MATIH Platform is in active MVP development. Documentation reflects current implementation status.
13. ML Service & MLOps
Inference & Serving
Ensemble Routing

Ensemble Routing

The Ensemble Routing module provides intelligent traffic routing across multiple model versions and variants. It supports A/B testing, canary deployments, multi-armed bandit optimization, feature-based routing, and ensemble aggregation.
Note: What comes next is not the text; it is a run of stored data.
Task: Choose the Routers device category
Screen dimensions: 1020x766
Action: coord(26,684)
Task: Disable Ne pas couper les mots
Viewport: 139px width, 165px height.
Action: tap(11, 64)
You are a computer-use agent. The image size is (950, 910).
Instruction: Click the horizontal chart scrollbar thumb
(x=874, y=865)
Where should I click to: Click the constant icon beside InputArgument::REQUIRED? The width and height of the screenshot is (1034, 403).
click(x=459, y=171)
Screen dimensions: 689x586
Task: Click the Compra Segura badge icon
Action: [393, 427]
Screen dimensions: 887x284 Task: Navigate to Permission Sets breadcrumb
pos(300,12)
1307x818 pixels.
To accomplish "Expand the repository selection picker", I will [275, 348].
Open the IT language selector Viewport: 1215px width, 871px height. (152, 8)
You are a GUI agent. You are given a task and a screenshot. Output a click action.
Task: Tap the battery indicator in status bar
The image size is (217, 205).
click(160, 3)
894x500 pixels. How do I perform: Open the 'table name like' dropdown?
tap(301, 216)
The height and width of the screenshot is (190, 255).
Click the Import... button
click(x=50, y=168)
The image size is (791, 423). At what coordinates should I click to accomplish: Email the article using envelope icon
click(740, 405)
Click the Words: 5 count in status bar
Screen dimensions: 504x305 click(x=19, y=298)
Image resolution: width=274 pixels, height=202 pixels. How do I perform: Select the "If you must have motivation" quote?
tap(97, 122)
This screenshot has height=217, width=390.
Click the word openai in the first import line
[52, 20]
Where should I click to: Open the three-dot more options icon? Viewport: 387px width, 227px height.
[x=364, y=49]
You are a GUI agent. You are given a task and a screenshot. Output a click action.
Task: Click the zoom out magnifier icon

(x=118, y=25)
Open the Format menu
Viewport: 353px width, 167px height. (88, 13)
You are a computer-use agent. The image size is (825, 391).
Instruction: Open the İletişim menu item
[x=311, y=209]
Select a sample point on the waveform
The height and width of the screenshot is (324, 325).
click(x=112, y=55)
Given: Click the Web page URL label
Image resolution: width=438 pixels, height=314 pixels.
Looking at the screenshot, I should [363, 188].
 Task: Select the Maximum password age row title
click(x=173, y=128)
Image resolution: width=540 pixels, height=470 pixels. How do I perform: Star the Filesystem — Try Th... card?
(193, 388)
The implementation is in src/inference/ensemble_router.py.


Routing Strategies

StrategyDescriptionUse Case
weightedStatic traffic split by configured weightsGradual traffic migration
round_robinEven distribution across modelsLoad balancing
randomRandom model selectionBaseline comparison
canarySmall percentage to new versionSafe rollouts
feature_basedRoute by input featuresSpecialized models per segment
banditMulti-armed bandit optimizationAutomatic best model selection
latency_basedRoute to fastest responding modelLatency-sensitive workloads
shadowMirror traffic without serving responsePre-production validation

Aggregation Methods

When multiple models are queried (ensemble mode), outputs are combined:

MethodDescriptionBest For
voteMajority voting for classificationClassification ensembles
averageSimple average of predictionsRegression ensembles
weighted_averageWeighted by model confidenceConfidence-aware ensembles
max_confidenceUse prediction with highest confidenceRisk-averse applications
stackingMeta-model combines outputsAdvanced ensembles
cascadeSequential models, early exit on confidenceCost-efficient inference

Configuration

@dataclass
class RoutingConfig:
    strategy: RoutingStrategy = RoutingStrategy.WEIGHTED
    model_weights: dict[str, float] = field(default_factory=dict)
    canary_percentage: float = 10.0
    canary_model: str = ""
    baseline_model: str = ""
    feature_routing_rules: list[dict] = field(default_factory=list)
    bandit_exploration_rate: float = 0.1
    aggregation_method: AggregationMethod = AggregationMethod.AVERAGE

Create Ensemble

POST /api/v1/inference/ensemble
{
  "name": "churn-ensemble",
  "models": [
    {"model_id": "churn-xgb-v2", "weight": 0.6},
    {"model_id": "churn-lgbm-v1", "weight": 0.4}
  ],
  "strategy": "weighted",
  "aggregation": "weighted_average"
}

Canary Deployment

Route a small percentage of traffic to a new model version:

{
  "name": "churn-canary",
  "strategy": "canary",
  "baseline_model": "churn-xgb-v2",
  "canary_model": "churn-xgb-v3",
  "canary_percentage": 10.0,
  "promotion_criteria": {
    "metric": "accuracy",
    "min_improvement": 0.01,
    "min_samples": 1000
  }
}

Multi-Armed Bandit

The bandit strategy automatically optimizes traffic allocation based on reward signals:

class BanditRouter:
    def select_model(self, models: list[str]) -> str:
        if random.random() < self.exploration_rate:
            return random.choice(models)  # Explore
        return max(models, key=lambda m: self.rewards[m])  # Exploit
ParameterDefaultDescription
exploration_rate0.1Probability of exploring (epsilon)
reward_window1000Recent predictions for reward calculation
reward_metricaccuracyMetric used as reward signal

Feature-Based Routing

Route requests to specialized models based on input characteristics:

{
  "strategy": "feature_based",
  "rules": [
    {
      "condition": "contract_type == 'enterprise'",
      "model": "churn-enterprise-v1"
    },
    {
      "condition": "contract_type == 'consumer'",
      "model": "churn-consumer-v1"
    }
  ],
  "default_model": "churn-general-v2"
}

Monitoring

MetricTypeDescription
ensemble_routing_decisions_totalCounterDecisions by strategy and model
ensemble_model_latency_msHistogramPer-model prediction latency
ensemble_model_accuracyGaugePer-model accuracy (from feedback)
ensemble_canary_progressGaugeCanary traffic percentage